*** Opening of Information supplied ***

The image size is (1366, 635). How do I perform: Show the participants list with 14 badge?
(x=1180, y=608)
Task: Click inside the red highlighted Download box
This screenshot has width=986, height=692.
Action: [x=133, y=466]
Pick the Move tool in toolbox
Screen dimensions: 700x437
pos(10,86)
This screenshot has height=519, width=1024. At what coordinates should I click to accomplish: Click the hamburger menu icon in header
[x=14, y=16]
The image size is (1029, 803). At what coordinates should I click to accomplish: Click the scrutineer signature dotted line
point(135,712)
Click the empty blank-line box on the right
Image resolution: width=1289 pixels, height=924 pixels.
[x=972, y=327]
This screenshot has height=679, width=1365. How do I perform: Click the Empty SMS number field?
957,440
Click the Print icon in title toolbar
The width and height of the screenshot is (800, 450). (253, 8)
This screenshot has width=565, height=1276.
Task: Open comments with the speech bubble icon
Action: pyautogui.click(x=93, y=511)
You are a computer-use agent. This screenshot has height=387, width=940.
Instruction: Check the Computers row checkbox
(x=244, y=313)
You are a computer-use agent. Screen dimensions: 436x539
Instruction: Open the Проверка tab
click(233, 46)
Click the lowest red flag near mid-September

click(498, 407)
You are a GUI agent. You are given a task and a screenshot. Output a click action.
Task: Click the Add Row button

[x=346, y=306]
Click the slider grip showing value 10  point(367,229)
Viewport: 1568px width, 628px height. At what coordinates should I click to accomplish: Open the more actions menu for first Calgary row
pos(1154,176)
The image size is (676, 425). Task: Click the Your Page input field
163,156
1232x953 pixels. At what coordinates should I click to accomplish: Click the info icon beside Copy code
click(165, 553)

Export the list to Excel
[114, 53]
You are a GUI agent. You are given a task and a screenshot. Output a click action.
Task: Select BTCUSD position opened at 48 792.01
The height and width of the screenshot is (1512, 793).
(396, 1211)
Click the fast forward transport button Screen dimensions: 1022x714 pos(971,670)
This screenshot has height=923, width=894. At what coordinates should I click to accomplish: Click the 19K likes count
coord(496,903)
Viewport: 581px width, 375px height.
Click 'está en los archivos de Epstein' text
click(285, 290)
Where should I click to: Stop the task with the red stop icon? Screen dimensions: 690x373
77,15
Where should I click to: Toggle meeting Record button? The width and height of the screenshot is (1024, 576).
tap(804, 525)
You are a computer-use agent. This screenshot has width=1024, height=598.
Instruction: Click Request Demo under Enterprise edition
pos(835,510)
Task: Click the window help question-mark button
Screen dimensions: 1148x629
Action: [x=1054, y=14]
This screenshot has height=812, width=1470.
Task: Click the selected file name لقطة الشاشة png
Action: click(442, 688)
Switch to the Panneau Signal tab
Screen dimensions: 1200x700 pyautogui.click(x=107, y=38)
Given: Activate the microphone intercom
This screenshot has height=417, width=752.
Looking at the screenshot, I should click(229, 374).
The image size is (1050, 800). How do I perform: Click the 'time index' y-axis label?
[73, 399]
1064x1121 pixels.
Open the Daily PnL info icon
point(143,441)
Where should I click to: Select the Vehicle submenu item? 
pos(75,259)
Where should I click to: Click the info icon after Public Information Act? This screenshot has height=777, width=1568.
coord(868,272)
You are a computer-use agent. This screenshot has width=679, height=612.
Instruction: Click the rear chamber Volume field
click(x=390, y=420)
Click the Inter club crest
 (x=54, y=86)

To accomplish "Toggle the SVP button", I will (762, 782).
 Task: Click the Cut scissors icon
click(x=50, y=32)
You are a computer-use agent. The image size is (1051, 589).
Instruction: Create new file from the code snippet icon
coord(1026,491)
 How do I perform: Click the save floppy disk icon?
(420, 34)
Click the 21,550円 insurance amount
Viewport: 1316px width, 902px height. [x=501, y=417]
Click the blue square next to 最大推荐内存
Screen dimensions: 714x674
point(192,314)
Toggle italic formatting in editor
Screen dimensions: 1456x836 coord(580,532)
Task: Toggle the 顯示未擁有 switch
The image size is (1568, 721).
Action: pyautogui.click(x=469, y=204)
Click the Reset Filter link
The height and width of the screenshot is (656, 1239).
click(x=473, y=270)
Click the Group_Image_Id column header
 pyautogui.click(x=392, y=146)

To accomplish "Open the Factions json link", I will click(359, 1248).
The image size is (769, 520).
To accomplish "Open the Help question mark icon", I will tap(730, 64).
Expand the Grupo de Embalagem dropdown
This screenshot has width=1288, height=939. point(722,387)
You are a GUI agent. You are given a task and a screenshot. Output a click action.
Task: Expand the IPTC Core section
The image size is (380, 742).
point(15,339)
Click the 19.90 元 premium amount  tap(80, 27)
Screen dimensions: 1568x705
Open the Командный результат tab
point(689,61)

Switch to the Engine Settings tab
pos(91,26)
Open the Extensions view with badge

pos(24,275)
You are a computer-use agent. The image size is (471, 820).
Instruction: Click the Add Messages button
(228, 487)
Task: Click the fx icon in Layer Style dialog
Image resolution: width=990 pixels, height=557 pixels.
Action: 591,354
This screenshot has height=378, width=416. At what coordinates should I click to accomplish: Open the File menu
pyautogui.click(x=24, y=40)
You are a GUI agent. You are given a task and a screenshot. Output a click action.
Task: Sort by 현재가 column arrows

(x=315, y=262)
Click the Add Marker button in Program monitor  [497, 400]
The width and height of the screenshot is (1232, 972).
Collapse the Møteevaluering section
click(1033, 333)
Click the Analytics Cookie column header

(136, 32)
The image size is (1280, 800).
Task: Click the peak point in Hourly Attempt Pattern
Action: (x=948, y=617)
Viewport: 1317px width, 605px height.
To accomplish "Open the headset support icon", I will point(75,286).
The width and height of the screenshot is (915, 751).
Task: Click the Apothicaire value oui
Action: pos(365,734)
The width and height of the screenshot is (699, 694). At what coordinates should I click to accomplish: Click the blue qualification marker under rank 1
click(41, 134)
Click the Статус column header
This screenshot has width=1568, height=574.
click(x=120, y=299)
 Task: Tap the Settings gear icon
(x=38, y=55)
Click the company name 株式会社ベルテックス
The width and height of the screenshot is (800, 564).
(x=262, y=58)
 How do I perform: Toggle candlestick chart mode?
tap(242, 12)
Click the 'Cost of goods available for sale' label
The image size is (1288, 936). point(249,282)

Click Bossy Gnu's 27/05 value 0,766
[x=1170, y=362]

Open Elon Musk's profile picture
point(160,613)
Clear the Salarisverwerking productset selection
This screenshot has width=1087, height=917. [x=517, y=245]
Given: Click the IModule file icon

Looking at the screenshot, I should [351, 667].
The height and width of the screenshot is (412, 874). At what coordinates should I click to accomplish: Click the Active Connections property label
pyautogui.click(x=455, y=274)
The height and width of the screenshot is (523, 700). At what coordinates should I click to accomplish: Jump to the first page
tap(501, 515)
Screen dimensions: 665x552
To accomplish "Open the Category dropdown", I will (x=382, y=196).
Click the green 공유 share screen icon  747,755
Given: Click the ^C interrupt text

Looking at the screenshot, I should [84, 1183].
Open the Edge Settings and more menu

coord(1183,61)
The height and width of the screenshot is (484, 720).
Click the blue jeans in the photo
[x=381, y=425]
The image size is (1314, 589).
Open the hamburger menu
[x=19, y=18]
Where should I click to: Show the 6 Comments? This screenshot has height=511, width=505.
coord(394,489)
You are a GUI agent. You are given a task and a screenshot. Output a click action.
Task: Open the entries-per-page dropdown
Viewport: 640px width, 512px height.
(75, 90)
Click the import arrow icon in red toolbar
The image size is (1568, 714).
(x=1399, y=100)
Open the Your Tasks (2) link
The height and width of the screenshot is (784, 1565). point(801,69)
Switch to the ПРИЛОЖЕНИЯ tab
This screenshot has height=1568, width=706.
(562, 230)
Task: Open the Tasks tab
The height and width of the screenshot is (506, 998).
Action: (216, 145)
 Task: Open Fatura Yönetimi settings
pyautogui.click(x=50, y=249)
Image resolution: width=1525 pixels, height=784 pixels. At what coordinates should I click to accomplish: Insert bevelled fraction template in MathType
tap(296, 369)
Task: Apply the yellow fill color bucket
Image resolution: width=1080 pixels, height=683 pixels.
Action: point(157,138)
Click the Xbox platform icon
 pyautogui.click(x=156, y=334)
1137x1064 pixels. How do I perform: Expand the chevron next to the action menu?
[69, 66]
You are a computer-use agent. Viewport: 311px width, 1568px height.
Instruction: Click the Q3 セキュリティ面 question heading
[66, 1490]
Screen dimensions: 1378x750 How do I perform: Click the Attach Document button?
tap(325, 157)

*** Close of Information supplied ***

Set down, exactly as they appear above, all lines from the one that has "Click the Inter club crest" down to the one that has "Click the blue square next to 最大推荐内存", including those two and no others.

*Exercise response*
Click the Inter club crest
 (x=54, y=86)

To accomplish "Toggle the SVP button", I will (762, 782).
 Task: Click the Cut scissors icon
click(x=50, y=32)
You are a computer-use agent. The image size is (1051, 589).
Instruction: Create new file from the code snippet icon
coord(1026,491)
 How do I perform: Click the save floppy disk icon?
(420, 34)
Click the 21,550円 insurance amount
Viewport: 1316px width, 902px height. [x=501, y=417]
Click the blue square next to 最大推荐内存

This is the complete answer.